Certes, la bibliothèque est bien un espace social. Mais, explique l’autrice, elle est cachée dans un pli, entre organisation mobilisant des savoirs et milieu où s’exercent les savoirs de l’altérité et de la cohabitation. L’autrice forge alors une expression : « La bibliothèque est l’interstice central ». Elle ajoute : « Elle est une marge du milieu ». Autrement dit, elle rend possible ce sur quoi elle n’exerce pas de pouvoir : la production continue de savoirs qui lui échappent, qu’elle ne revendique pas. Elle ne peut s’approprier les projets de savoirs qui s’y mènent, mais elle peut les récupérer une fois publiés. Il ne vient à l’idée d’aucune bibliothèque d’exiger une part de la notoriété des auteurs-trices et des textes qu’elle a contribué à former. Encore a-t-on bien souvent relevé dans quelle bibliothèque tel ou tel philosophe avait travaillé.

Il est non moins vrai qu’elle a été un des lieux hérités du geste des Princes et des États, mais elle est devenue un lieu structuré pour comprendre et protéger de nombreuses vulnérabilités, pour les exprimer et les questionner. Il reste à savoir si la bibliothèque est structurante pour ce qui se passe au dehors. Cela dit, le devrait-elle ? Le point le plus clair : il convient de reconnaître l’invisibilité de l’expérience en bibliothèque.
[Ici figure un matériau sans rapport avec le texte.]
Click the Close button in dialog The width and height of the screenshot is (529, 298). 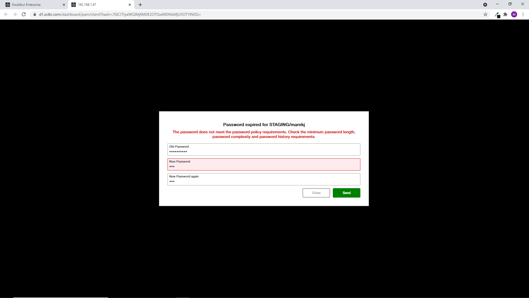pos(316,193)
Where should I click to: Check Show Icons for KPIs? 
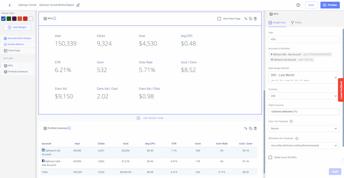point(270,157)
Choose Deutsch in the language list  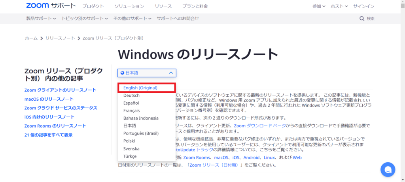click(x=131, y=95)
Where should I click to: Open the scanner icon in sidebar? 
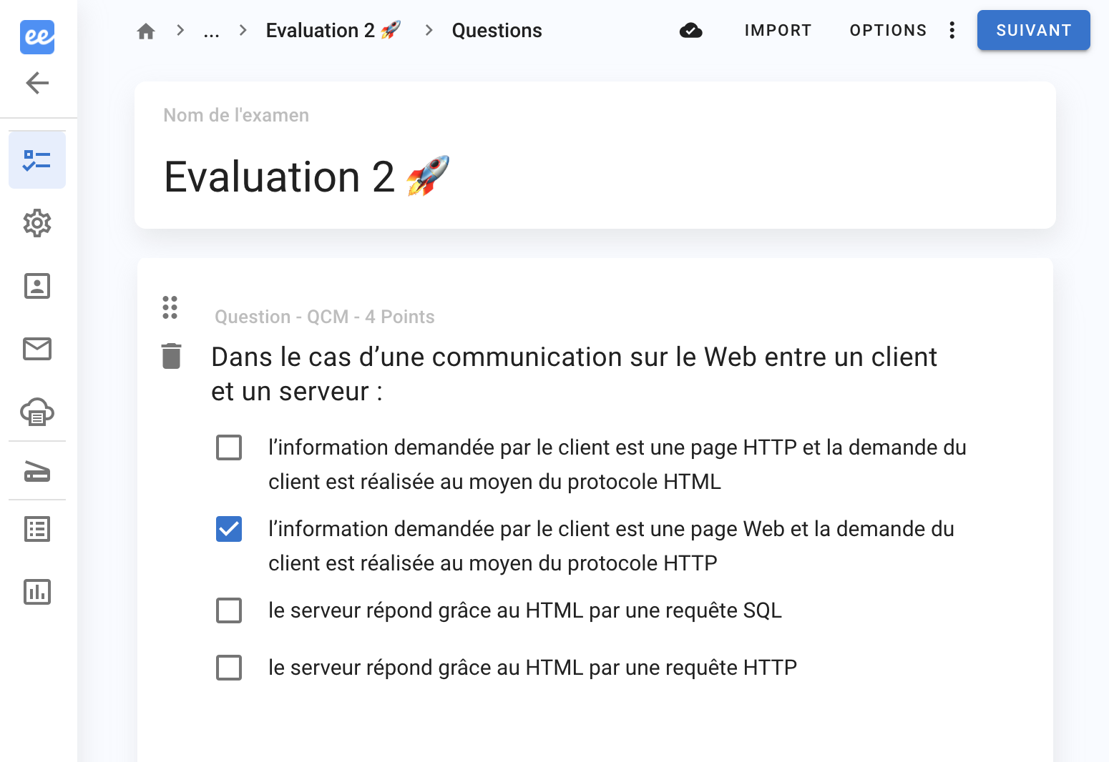click(37, 472)
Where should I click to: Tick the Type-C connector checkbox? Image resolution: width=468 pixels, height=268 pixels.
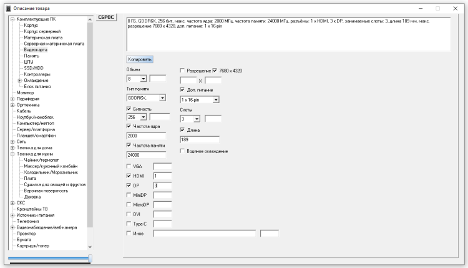(x=129, y=223)
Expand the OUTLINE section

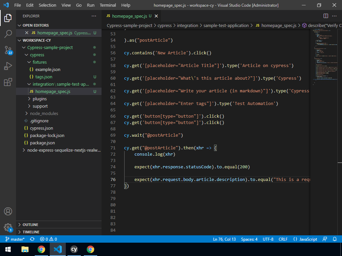point(30,225)
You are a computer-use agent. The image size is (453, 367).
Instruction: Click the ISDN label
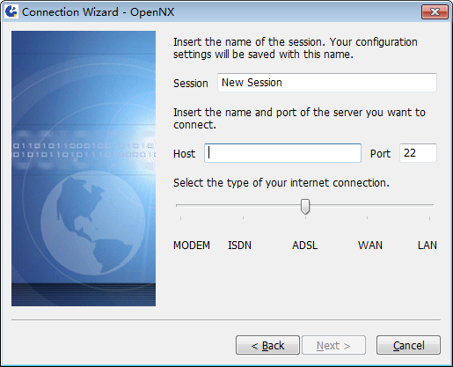click(x=239, y=246)
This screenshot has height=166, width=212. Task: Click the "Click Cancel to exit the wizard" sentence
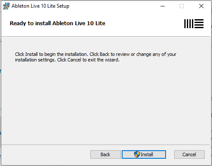tap(88, 60)
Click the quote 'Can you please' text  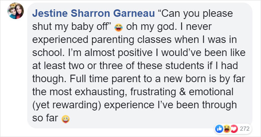coord(195,14)
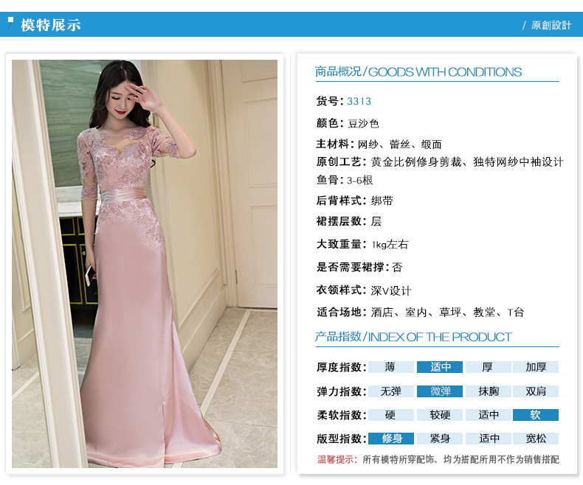Click the model photo in pink gown
The image size is (583, 485).
click(145, 264)
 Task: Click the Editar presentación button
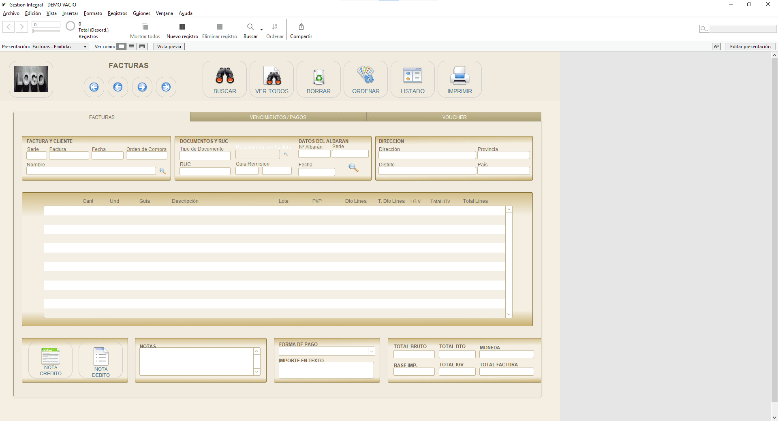pyautogui.click(x=750, y=47)
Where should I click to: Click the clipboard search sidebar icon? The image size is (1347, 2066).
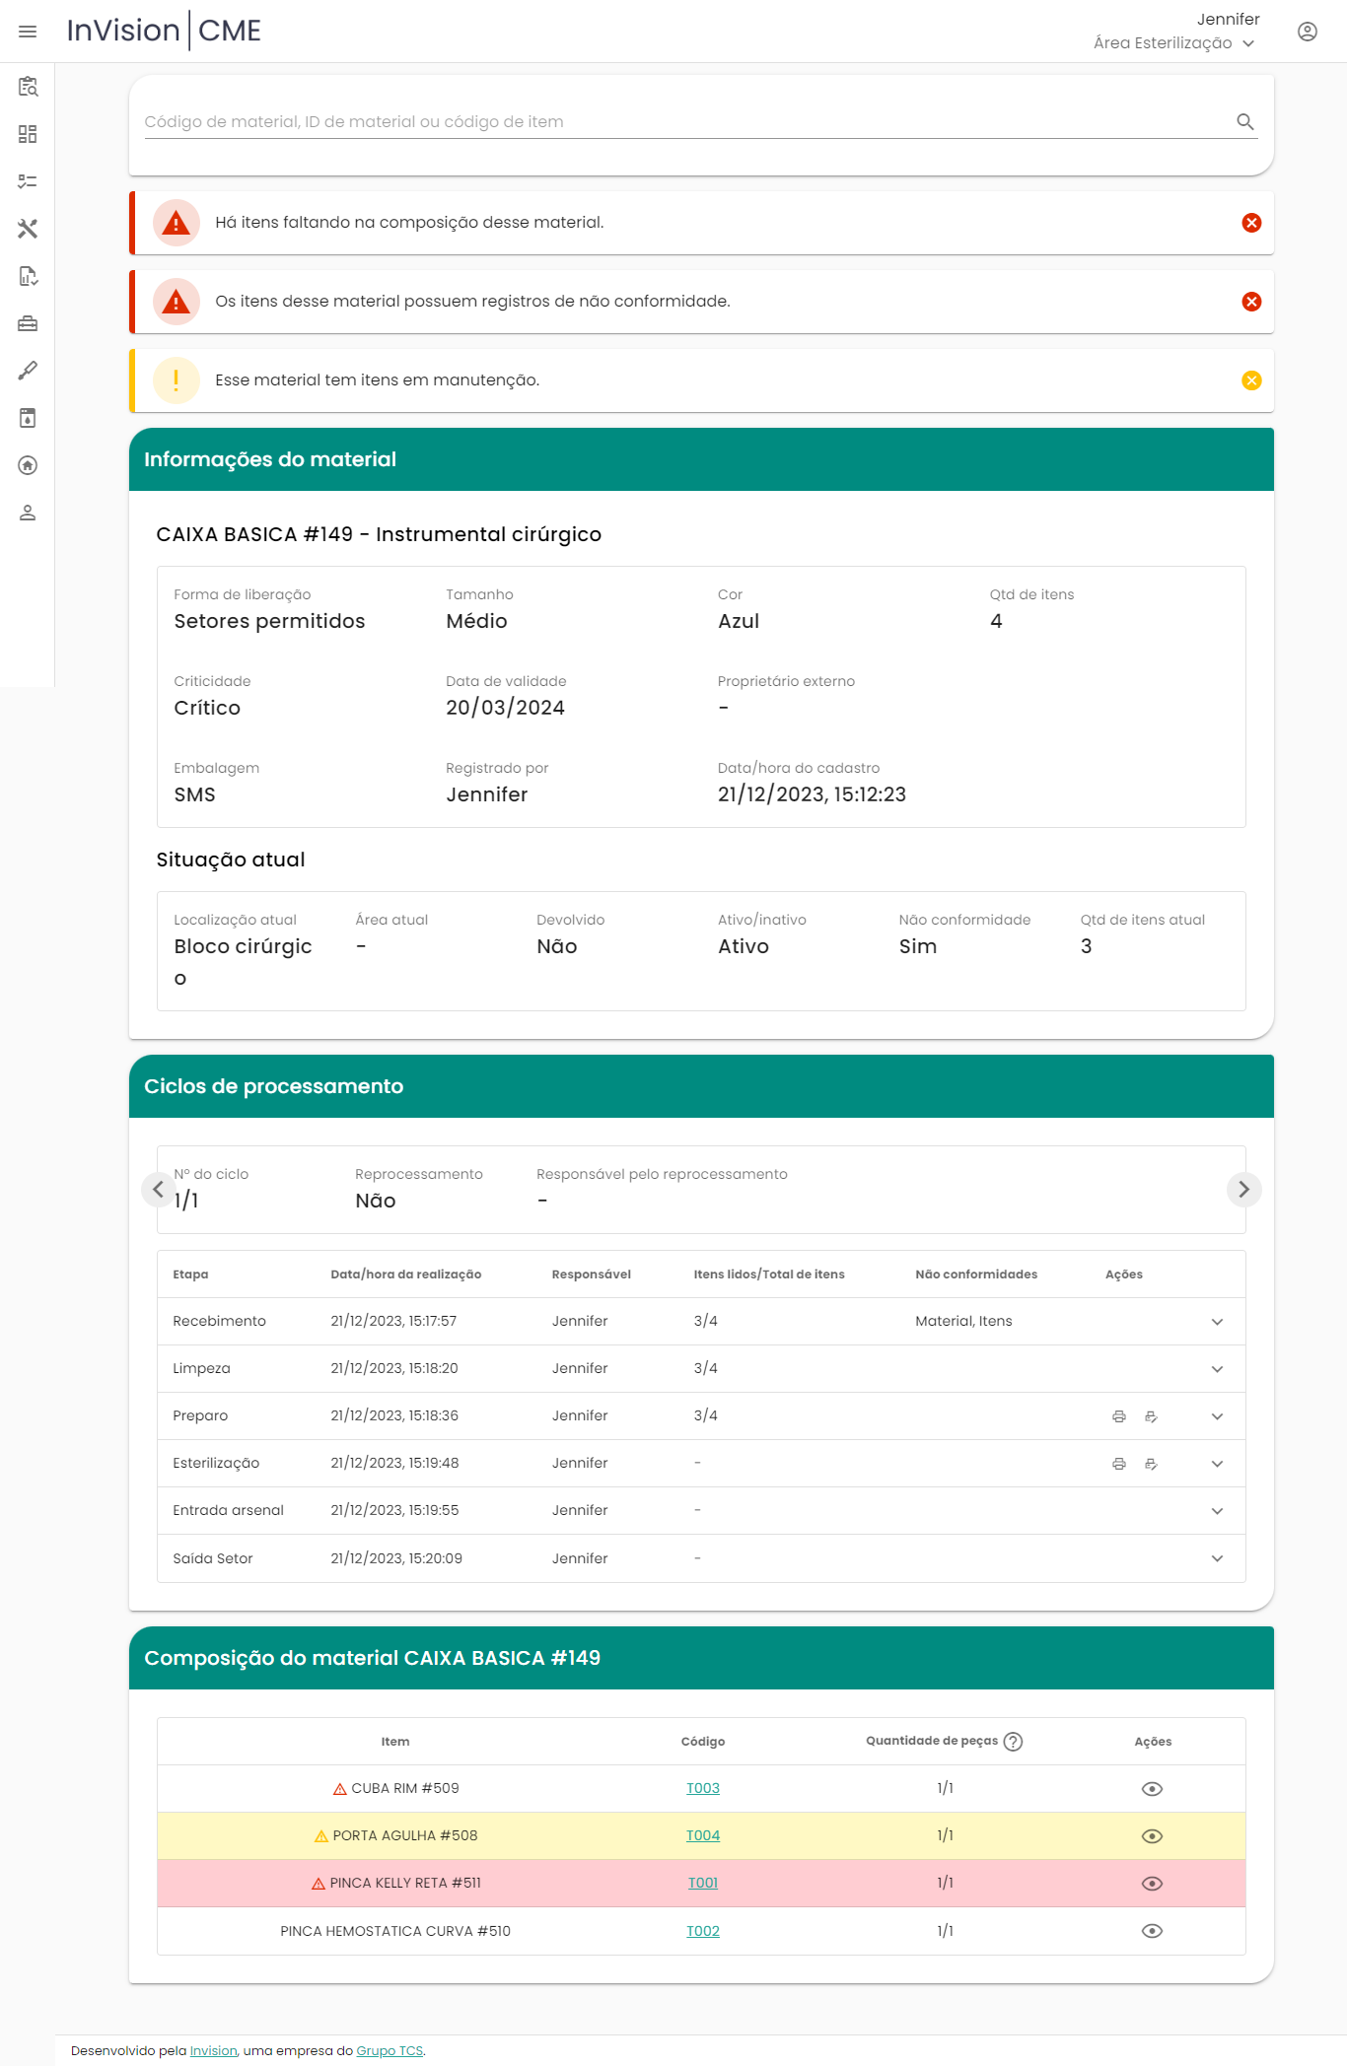tap(28, 87)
Dès lors, cet ouvrage, compte tenu de sa manière de prendre la question, devient une très riche source de nouvelles considérations sur l’institution, au-delà des décomptes de lectrices et lecteurs encore une fois.

Et l’on pourrait conclure ce bref compte rendu en soulignant l’existence de liens entre bibliothèque et émancipation. Non seulement, la bibliothèque constitue une expérience à vivre, mais elle contient et fait fonctionner les ressorts d’une transmission de savoirs, d’une discussion sur les savoirs, et d’une critique des relations au savoir qui peuvent évidemment constituer des moments essentiels d’un processus d’émancipation. L’apparent enfermement de la bibliothèque, le temps et l’espace particuliers qu’elle dessine, sa disponibilité à toutes formes de recherches, se trouve pris à parti par les résultats qui, en quelque sorte, en « sortent ». Les enjeux de savoir et les usages potentiels du savoir se croisent dans le regard des lectrices et des lecteurs.